Les distinguer
Urticaire aquagénique ou prurit aquagénique ?
Deux affections, toutes deux déclenchées par l'eau, régulièrement confondues — y compris en médecine générale. La distinction tient à une seule observation, et elle détermine si les antihistaminiques ont une chance de vous aider.
Les deux affections sont déclenchées par le contact avec l'eau et toutes deux sont appelées « allergie à l'eau » dans le langage courant, ce qui n'aide personne — aucune des deux n'est une allergie à l'eau. La différence qui compte est de savoir si la peau change visiblement.
Urticaire aquagénique
- Papules visibles — plaques ou boursouflures là où l'eau a touché
- Une urticaire physique : dépendante des mastocytes, médiée par l'histamine
- Répond souvent aux antihistaminiques de deuxième génération ; omalizumab en cas d'échec
- Très rare ; bien documentée chez l'enfant, où les antihistaminiques donnent fréquemment une rémission
- Photographiable, ce qui la rend bien plus facile à faire prendre au sérieux
Prurit aquagénique
- Aucune lésion primaire — la peau reste d'apparence normale
- Majoritairement non histaminergique : fibres C, MrgprD, acétylcholine, activité fibrinolytique
- Les antihistaminiques échouent le plus souvent, parfois à forte dose
- Beaucoup plus fréquent ; jusqu'à une personne sur cinq dans certaines populations étudiées
- Invisible, d'où des années avant d'être pris au sérieux
Comment vérifier, chez soi
La prochaine fois que cela arrive, regardez la peau pendant que ça démange plutôt que de vous fier à votre souvenir. Photographiez sous une bonne lumière. Vous cherchez des plaques en relief qui dépassent de la surface et que vous pouvez sentir du bout du doigt — pas une rougeur plate, et pas les traces linéaires du grattage.
Les marques de grattage sont la source de confusion la plus fréquente, dans les deux sens. Ce sont des lésions secondaires, et elles apparaissent dans les deux affections.

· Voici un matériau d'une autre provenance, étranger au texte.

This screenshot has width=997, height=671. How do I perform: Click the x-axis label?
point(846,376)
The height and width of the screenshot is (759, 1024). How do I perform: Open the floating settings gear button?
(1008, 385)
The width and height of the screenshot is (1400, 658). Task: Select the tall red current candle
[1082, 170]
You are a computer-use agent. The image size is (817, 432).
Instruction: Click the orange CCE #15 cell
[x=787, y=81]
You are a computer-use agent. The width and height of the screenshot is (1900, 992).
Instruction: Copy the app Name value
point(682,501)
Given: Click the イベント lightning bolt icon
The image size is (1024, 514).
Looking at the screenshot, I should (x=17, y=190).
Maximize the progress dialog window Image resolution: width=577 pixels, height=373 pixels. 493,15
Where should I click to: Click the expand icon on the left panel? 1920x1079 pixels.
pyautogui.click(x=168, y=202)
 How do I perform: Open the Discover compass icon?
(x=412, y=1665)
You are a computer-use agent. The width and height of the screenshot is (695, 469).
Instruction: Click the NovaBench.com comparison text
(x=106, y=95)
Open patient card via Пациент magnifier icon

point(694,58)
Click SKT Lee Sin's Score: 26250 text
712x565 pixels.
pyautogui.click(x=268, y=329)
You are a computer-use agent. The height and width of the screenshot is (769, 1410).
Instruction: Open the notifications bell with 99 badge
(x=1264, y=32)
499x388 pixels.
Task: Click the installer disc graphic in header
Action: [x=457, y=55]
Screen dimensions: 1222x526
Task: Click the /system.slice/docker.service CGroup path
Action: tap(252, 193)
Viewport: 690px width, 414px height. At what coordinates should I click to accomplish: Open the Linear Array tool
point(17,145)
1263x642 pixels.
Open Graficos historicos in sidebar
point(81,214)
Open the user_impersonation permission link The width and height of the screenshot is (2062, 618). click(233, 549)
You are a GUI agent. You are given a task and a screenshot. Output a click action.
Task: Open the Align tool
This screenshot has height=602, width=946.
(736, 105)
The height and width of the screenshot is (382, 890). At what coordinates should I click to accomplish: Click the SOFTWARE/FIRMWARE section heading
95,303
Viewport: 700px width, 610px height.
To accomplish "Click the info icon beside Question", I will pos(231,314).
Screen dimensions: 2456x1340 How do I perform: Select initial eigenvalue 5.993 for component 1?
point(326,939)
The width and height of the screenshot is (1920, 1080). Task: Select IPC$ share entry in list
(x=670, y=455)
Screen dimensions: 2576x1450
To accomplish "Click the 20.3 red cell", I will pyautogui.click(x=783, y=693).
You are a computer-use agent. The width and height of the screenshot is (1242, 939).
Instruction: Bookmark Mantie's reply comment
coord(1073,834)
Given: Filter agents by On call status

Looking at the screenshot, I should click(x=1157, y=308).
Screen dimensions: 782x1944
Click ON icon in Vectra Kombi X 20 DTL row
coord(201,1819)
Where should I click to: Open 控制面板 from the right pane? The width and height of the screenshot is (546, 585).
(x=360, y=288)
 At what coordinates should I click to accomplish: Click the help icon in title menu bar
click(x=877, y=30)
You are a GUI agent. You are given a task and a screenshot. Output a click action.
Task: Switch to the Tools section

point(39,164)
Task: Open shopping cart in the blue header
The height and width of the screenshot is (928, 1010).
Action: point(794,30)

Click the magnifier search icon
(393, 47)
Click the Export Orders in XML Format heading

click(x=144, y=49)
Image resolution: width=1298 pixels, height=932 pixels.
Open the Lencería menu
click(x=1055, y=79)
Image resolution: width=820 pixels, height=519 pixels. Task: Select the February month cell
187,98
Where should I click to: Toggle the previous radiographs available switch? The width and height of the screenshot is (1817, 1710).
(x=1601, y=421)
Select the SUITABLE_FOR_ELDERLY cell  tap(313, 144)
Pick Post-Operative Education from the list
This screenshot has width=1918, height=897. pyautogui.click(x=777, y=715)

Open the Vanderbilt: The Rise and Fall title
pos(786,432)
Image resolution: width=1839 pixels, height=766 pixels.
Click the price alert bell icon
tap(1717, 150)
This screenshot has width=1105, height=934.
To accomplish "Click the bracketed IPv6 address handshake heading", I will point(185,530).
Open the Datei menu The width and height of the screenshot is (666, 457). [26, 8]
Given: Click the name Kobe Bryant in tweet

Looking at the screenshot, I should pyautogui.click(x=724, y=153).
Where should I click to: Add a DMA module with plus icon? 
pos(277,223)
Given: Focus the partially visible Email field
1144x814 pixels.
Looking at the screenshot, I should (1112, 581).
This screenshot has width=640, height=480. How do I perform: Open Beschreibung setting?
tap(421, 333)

Comment un clinicien vérifie
Un test de provocation à l'eau : de l'eau appliquée sur la peau à des températures contrôlées, généralement avec une compresse, puis observation du site pendant une durée définie. L'apparition de papules au point d'application appuie l'urticaire aquagénique. Un prurit sans papule appuie le prurit aquagénique. Le faire à différentes températures aide aussi à distinguer les deux de l'urticaire cholinergique, où le vrai déclencheur est une hausse de la température corporelle plutôt que l'eau.
Pourquoi la distinction change la suite
| Urticaire aquagénique | Prurit aquagénique | |
|---|---|---|
| Lésions visibles | Papules au point de contact | Aucune |
| Mécanisme principal | Histaminergique, médié par les mastocytes | Majoritairement non histaminergique |
| Traitement de première intention | Antihistaminiques de deuxième génération | Gestion des déclencheurs et de la toilette ; les antihistaminiques échouent souvent |
| Si la première intention échoue | Omalizumab, antihistaminiques à dose plus élevée | La bêta-alanine a des données de patients ; des options spécialisées existent |
| Bilan systémique | Généralement inutile | Numération formule sanguine, pour écarter un syndrome myéloprolifératif |
Cette dernière ligne est la conséquence pratique. Être étiqueté avec la mauvaise des deux signifie soit prendre des antihistaminiques qui n'avaient aucune chance de marcher, soit passer à côté de la seule analyse de sang qui vaille la peine. Pourquoi cet examen compte.
Peut-on avoir les deux ?
Elles sont décrites comme deux affections distinctes, et leurs critères sont mutuellement exclusifs au sein d'une même crise — ou des papules se forment, ou non. Certaines personnes rapportent des crises des deux types à des moments différents, ce qui vaut la peine d'être documenté soigneusement, idéalement avec des photos, car cela change le bilan.
L'une ou l'autre est-elle dangereuse ?
L'urticaire aquagénique reste généralement limitée à la peau, mais toute urticaire justifie un avis médical, en particulier en cas de gonflement des lèvres, de la langue ou de la gorge, ou de difficulté à respirer — cela relève de l'urgence. Le prurit aquagénique n'est pas dangereux en soi ; s'il nécessite un bilan, c'est en raison d'une éventuelle affection sous-jacente qu'il pourrait signaler.